[Extracted data entries]
========================================

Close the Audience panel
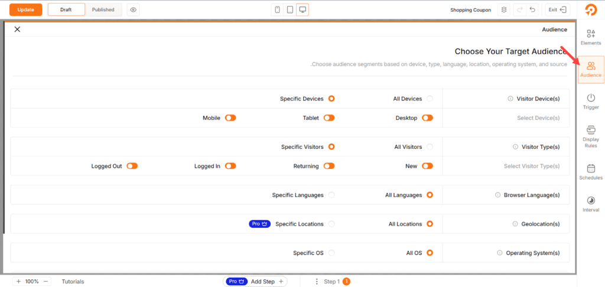 click(17, 30)
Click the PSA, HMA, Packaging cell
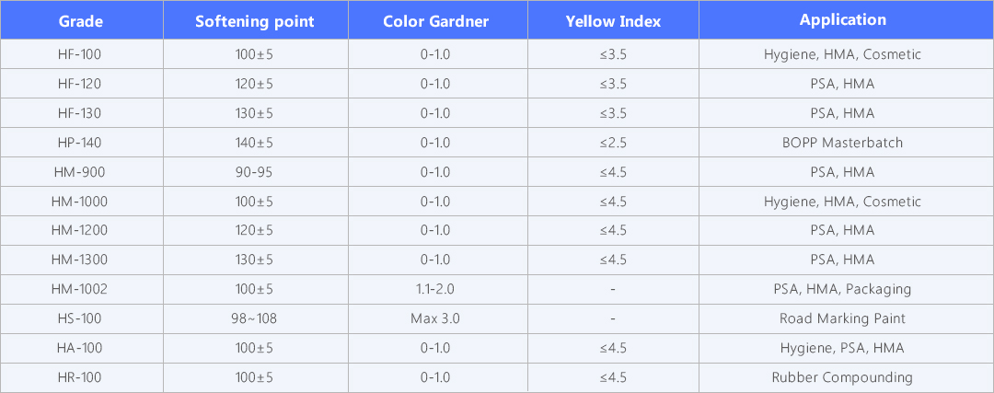 (842, 289)
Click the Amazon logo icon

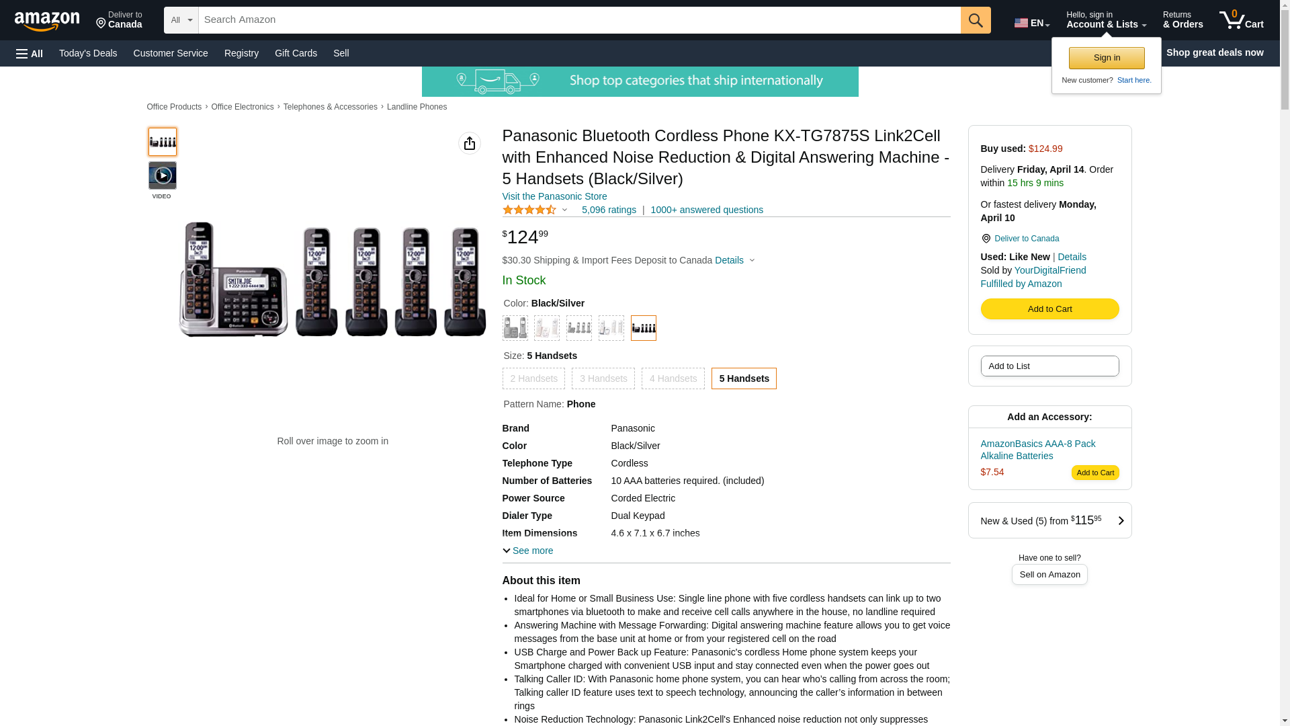pyautogui.click(x=47, y=21)
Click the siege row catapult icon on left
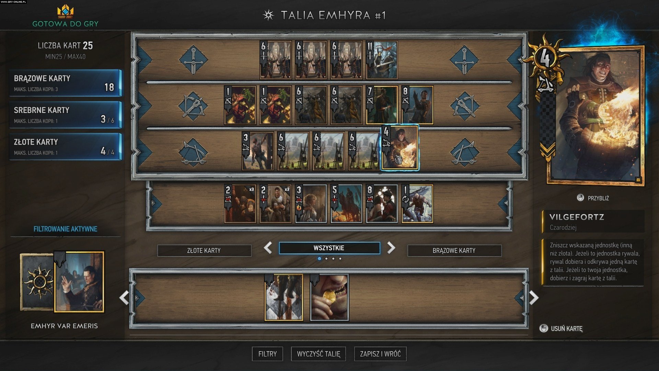This screenshot has width=659, height=371. click(193, 152)
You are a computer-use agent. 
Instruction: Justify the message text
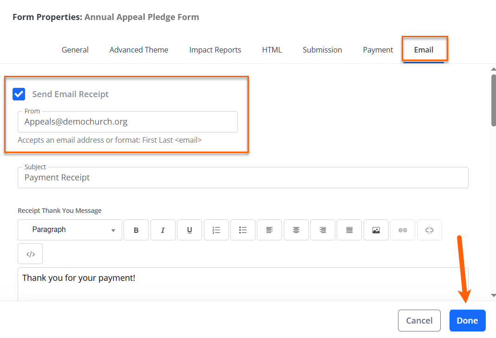pyautogui.click(x=349, y=230)
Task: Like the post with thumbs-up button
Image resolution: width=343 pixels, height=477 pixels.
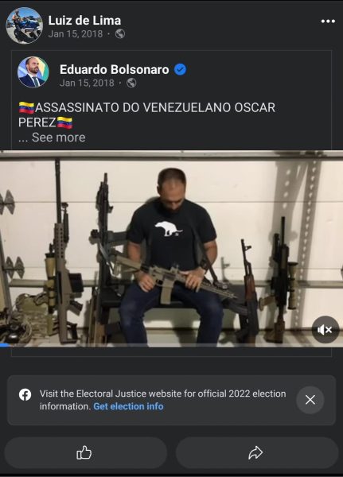Action: 86,452
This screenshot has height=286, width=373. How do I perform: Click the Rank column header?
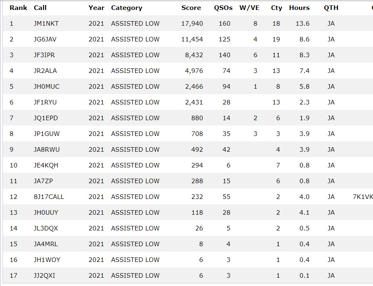tap(18, 8)
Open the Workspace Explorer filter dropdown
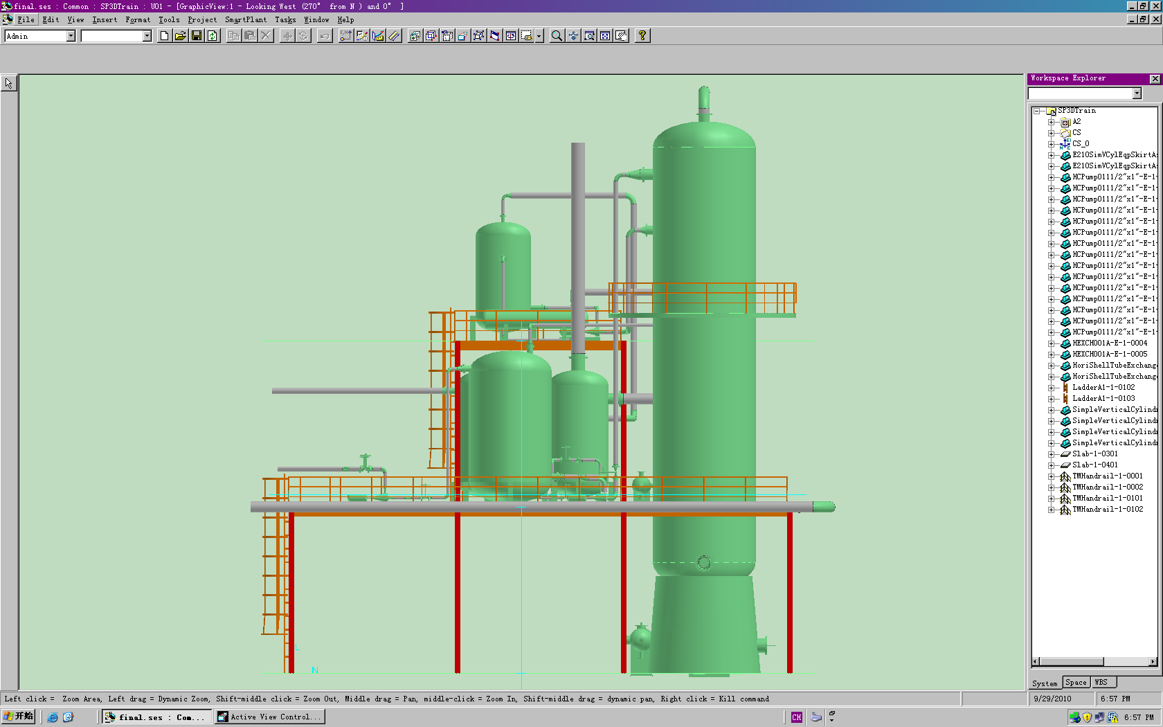1163x727 pixels. point(1137,93)
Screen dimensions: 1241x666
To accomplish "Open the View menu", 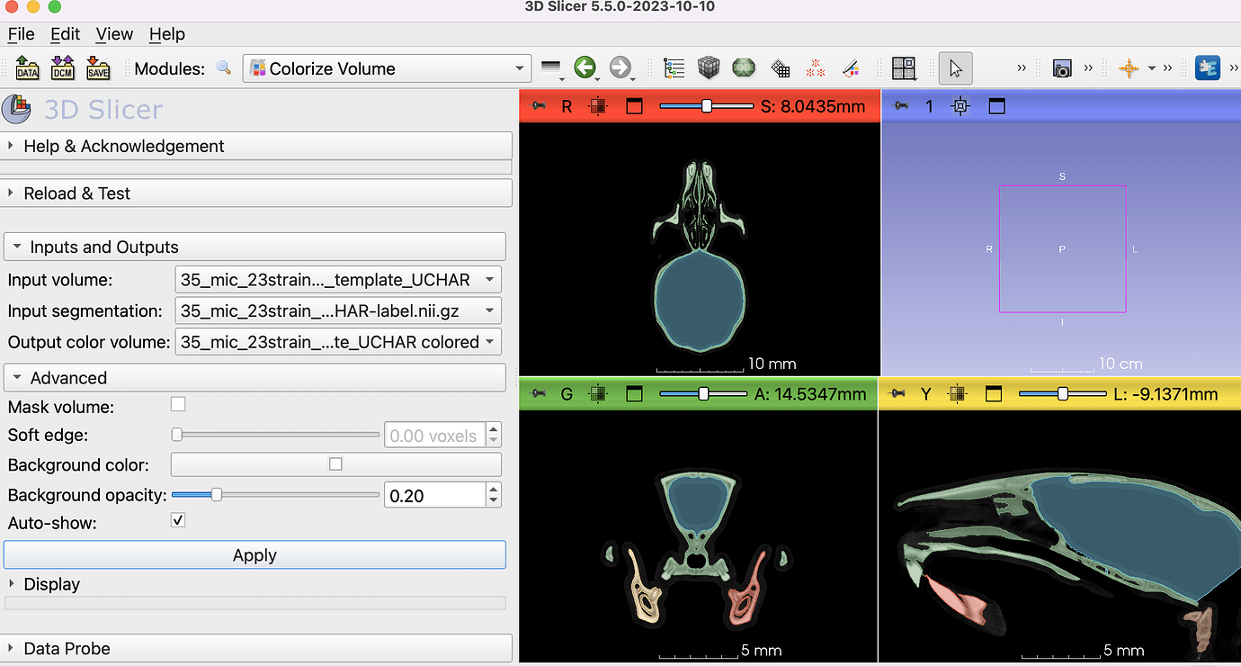I will click(x=114, y=34).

========================================

WHAT THE EXERCISE ASKS: Text only, no pictures: please print exactly the lines above from the line with "Click the Amazon logo icon" up to and including the line with "Screen dimensions: 1241x666", and nothing else.

SOLUTION TO THIS EXERCISE:
Click the Amazon logo icon

pyautogui.click(x=47, y=21)
Click the siege row catapult icon on left
This screenshot has width=659, height=371. click(193, 152)
You are a computer-use agent. 
Instruction: Justify the message text
pyautogui.click(x=349, y=230)
Task: Like the post with thumbs-up button
Image resolution: width=343 pixels, height=477 pixels.
Action: 86,452
This screenshot has height=286, width=373. How do I perform: Click the Rank column header?
tap(18, 8)
Open the Workspace Explorer filter dropdown
1163x727 pixels. point(1137,93)
Screen dimensions: 1241x666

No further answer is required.